• _Direction_: Set down, word for word, the part of the text on the Janet Jackson video compilation that begins at the words "The compilation received" and ends after the words "Federal Communications Commission.".

From janet. to Damita Jo: The Videos is the third music video release by American singer-songwriter Janet Jackson. It was released on September 6, 2004 by Virgin Records, following the debut of Jackson's eighth studio album, Damita Jo. The anthology contains music videos from her first four studio albums released on Virgin Records. It also includes several live performances, the filming of "All Nite (Don't Stop)," an exclusive album interview, and photo gallery.

The compilation received positive reviews from critics, who commended Jackson's visual evolution throughout her career. It was also thought to depict the huge influence she has become on younger artists, observed to emulate the "controversial pop superstar". Jackson's choreography and sexual allure were also subjects of recognition. Following her Super Bowl Halftime Show incident, inclusions from Jackson's Damita Jo album were blacklisted on music channels and radio stations owned by Viacom, CBS and Clear Channel Communications due to receiving fines from the U.S. Federal Communications Commission.


From janet. to Damita Jo: The Videos is Jackson's third video compilation, following Design of a Decade and the special edition of All for You. It includes her music videos released via the Virgin label, spanning from her fifth studio album janet. to her eighth album, Damita Jo. Following FCC fines from Jackson's Super Bowl performance incident, the singles from the latter album were blacklisted by music channels and radio stations owned by Viacom, Clear Channel Communications and CBS, including MTV and VH1.[1] Several performances filmed at MuchMoreMusic and On Air with Ryan Seacrest are also included, along with the filming of "All Nite (Don't Stop)" and Damita Jo album interview. Its artwork was taken by British photographer Max Vadukul.

• _Data segment_:
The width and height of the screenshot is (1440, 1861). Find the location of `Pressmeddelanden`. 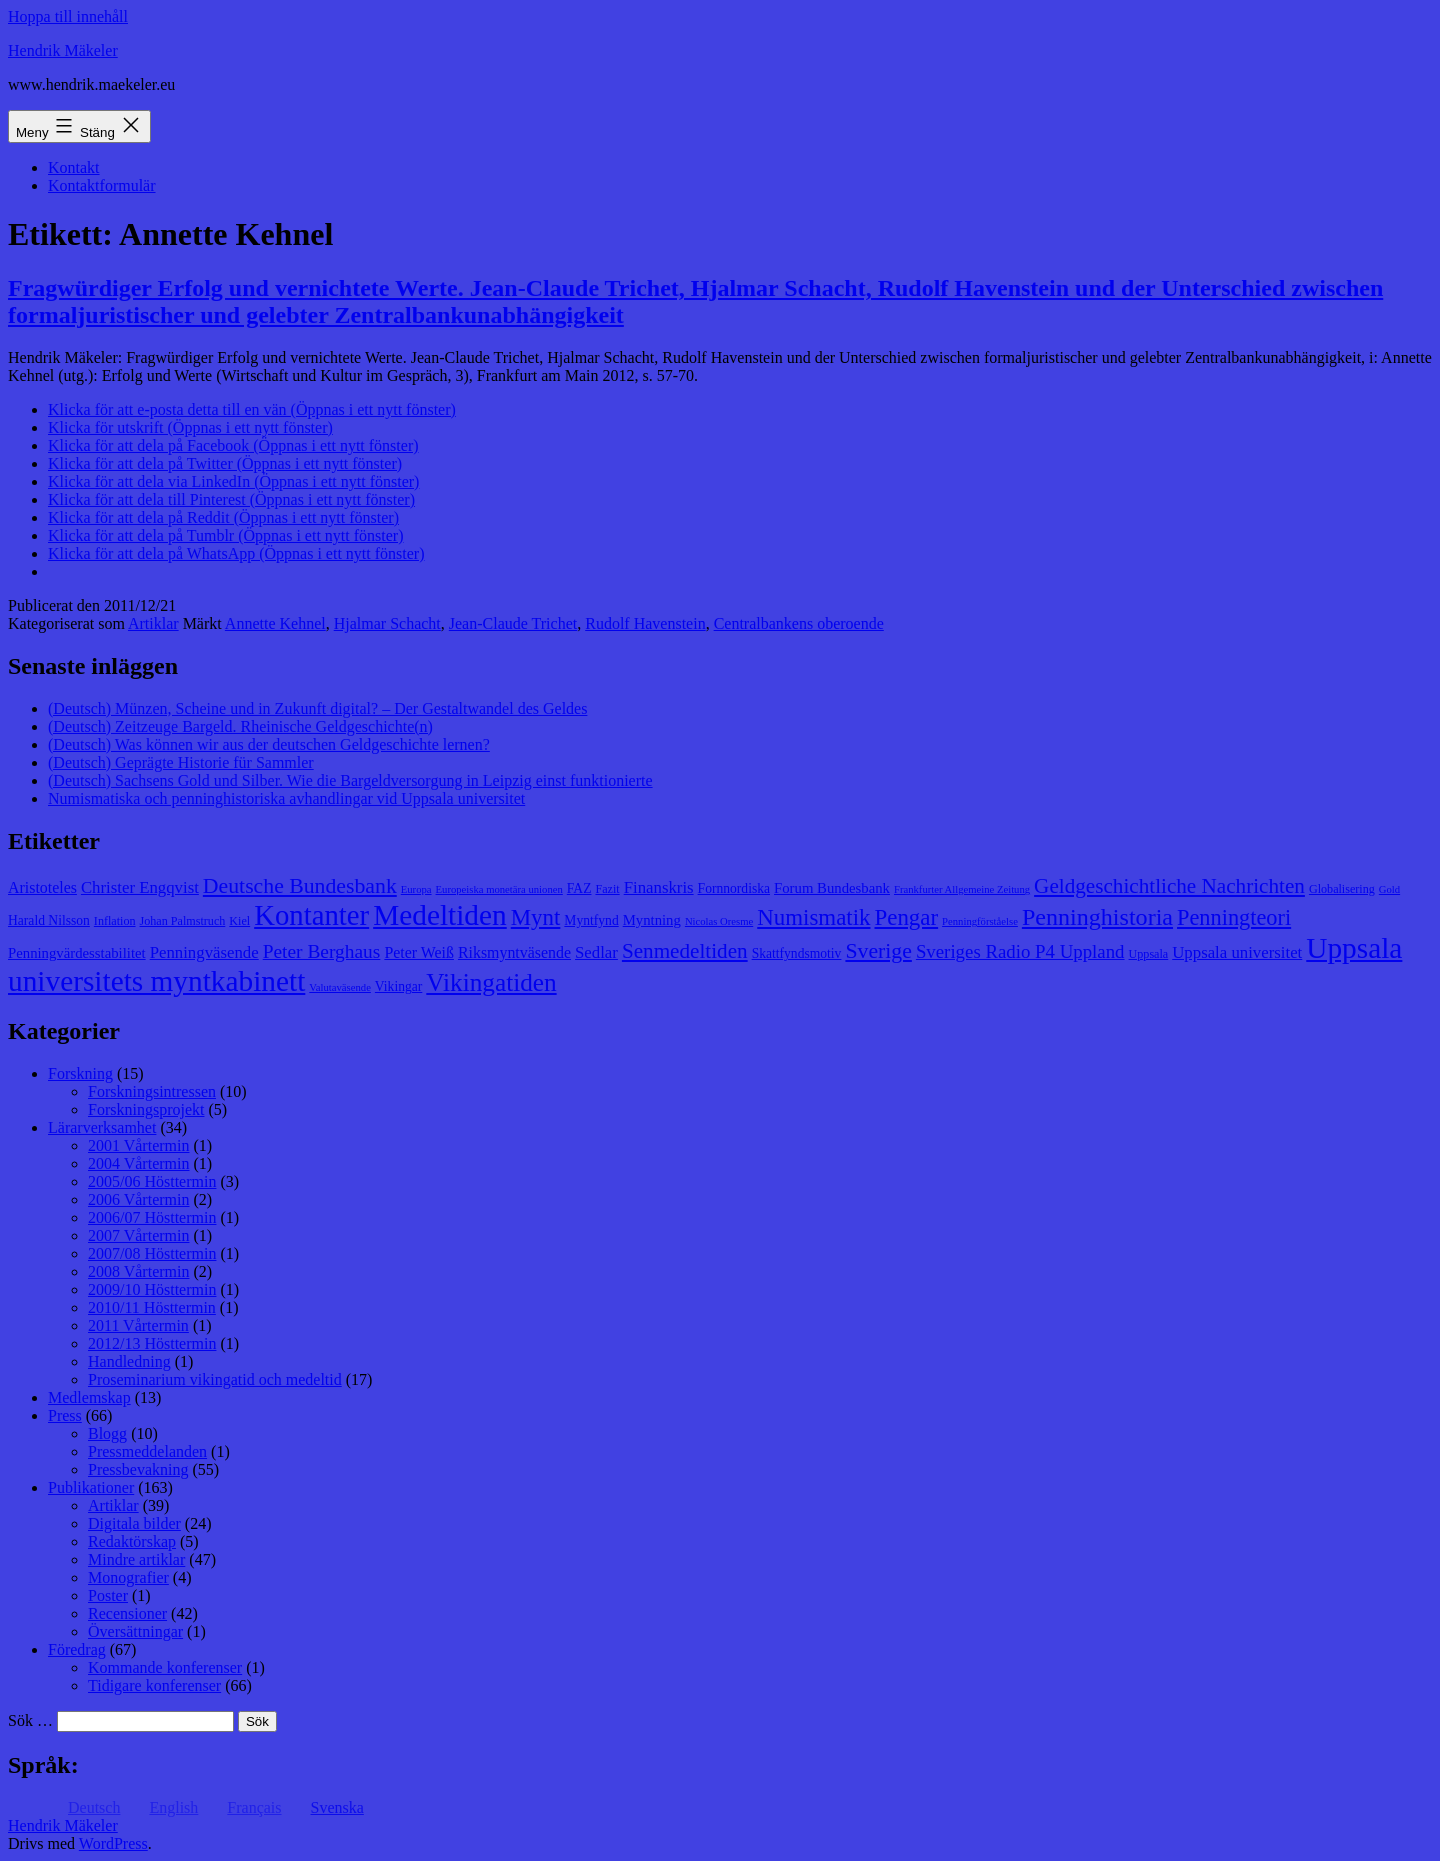

Pressmeddelanden is located at coordinates (147, 1451).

• _Completed exercise_:
The compilation received positive reviews from critics, who commended Jackson's visual evolution throughout her career. It was also thought to depict the huge influence she has become on younger artists, observed to emulate the "controversial pop superstar". Jackson's choreography and sexual allure were also subjects of recognition. Following her Super Bowl Halftime Show incident, inclusions from Jackson's Damita Jo album were blacklisted on music channels and radio stations owned by Viacom, CBS and Clear Channel Communications due to receiving fines from the U.S. Federal Communications Commission.